The house, ‘Jamas Aqui’, was old, dilapidated, and a visual carbuncle within the neighbourhood of grand apartments and stately homes that stood around it. Situated at the end of a row, barricaded by undergrowth and the rusted remnants of an old Chevrolet, ‘Jamas Aqui’ looked like it hadn’t been called ‘home’ since Fidel Castro seized power in 1959. Mitch had said it translated as ‘Never here’. Barry could see why as he followed a path through some overgrowth coming to a stop at the front door. Although much of the house was in disrepair, the door was strong and fully-functional, solid oak with iron furnishings that included a rusting door knocker and a round handle.
“You knock − and act like I’m not here.” Sophie stood to the left of him and spoke quietly, close to Barry’s ear. She had walked the two blocks by his side without a word, contemplating what she was going to do when she finally set eyes on her father’s killer.
“For a second I forgot you were there,” he replied, lifting up the door knocker and forcefully rapping it against the metal plate beneath it.
Thrap-thrap-thrap!
The sound of movement from behind the solid oak door was sudden, expectant, almost like the occupant was waiting on the other side. Three heavy bolts were slipped across − top, middle and bottom − and a key was turned; locking mechanisms noisily retracting as the resident of the house relinquished all security measures.
The door creaked as Mitch Youngs opened it slowly. Casually dressed in three-quarter-length grey trousers, white button-up collared-shirt and dark blue deck shoes, within which he wore white ankle socks, the fugitive CIA agent looked like he was happily on vacation.
“Almost on time,” said the American irritably. “You said twelve minutes. It’s very nearly fourteen.” He poked his head out nervously and surveyed the distance. The road behind Barry was deserted and as far as Mitch Youngs could see, there was no one skulking beyond any shadows.
“There was a bit of traffic and a small gridlock,” Barry lied. He had adopted the Australian/English-brummy accent once again which, unseen, Sophie was cringing at.
“Really?” Mitch sounded surprised. “In Cuba?”
“Perhaps a cow strayed onto the road... you know how sacred they are in these parts.”
Mitch smiled. “Isn’t that the truth?” Barry had read somewhere that cows were so valuable and so scarce in Cuba, that to kill one would result in a custodial sentence far greater than what you would receive for killing a kid. “Come in,” Mitch continued, opening the door wide and stepping aside to allow Barry through.
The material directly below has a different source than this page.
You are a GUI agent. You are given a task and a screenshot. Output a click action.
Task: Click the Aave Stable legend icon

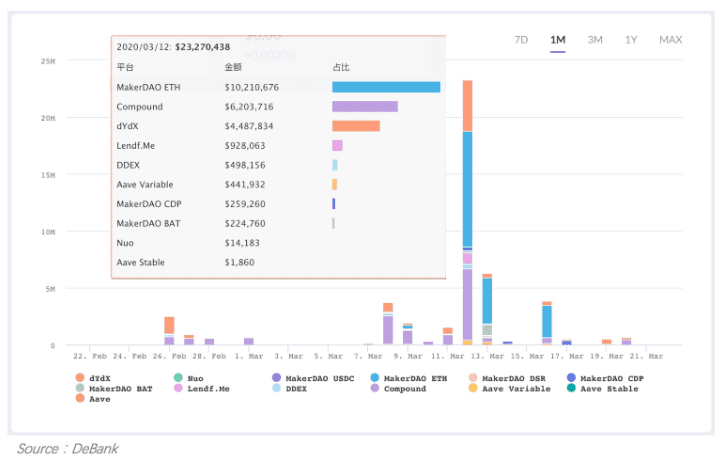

Barry crossed over the threshold and, before stepping in, took hold of the door and pushed it open a little further, feigning interest in the entryway. “What a fascinating door,” Barry said, making out that he was genuinely impressed by the texture of the wood, caressing the surface with the flat of one hand as a gap large enough for another to slip into the house was created behind him. “Tell me. Is this solid oak or a hardwood from a South American rainforest?” Barry felt a hand gently tap his upper arm; Sophie confirming that she was in.
Mitch shrugged. “Who gives a rat’s ass?” Effortlessly he wrested the door from Barry’s grasp and closed it. He twisted the key in the lock and secured two of the bolts, leaving the one in the middle free. “This way. I’ve got a pot of Cuban coffee on the boil; d’you want some?”
“Sure.” Passing four closed doors, Barry followed Mitch and the rich aroma of coffee along a dingy hallway and disappeared into the kitchen.
Out of view, Sophie opened the first door onto the corridor and slipped into the room. Inside she set aside her gun, tossed down and unzipped the rucksack and pulled free the jet injector. Most of her possessions she’d left back in Miami in the back of the SUV, choosing just essential items for Cuba and this excursion.
“I really shouldn’t waste these,” she muttered, remembering that she only brought enough serum to Cuba for two days, and had very few remaining in her supply.
Pressing a vial of ochre liquid into the injection gun, she raised it to her upper arm and squeezed the trigger, flinching from the sensation. For the best part of a full day’s visibility she needed five vials, though she mostly rationed them, making do with four. For a temporary fix and to counter what she considered her ‘disorder’, she required just two. This would only last a couple of hours − three hours tops.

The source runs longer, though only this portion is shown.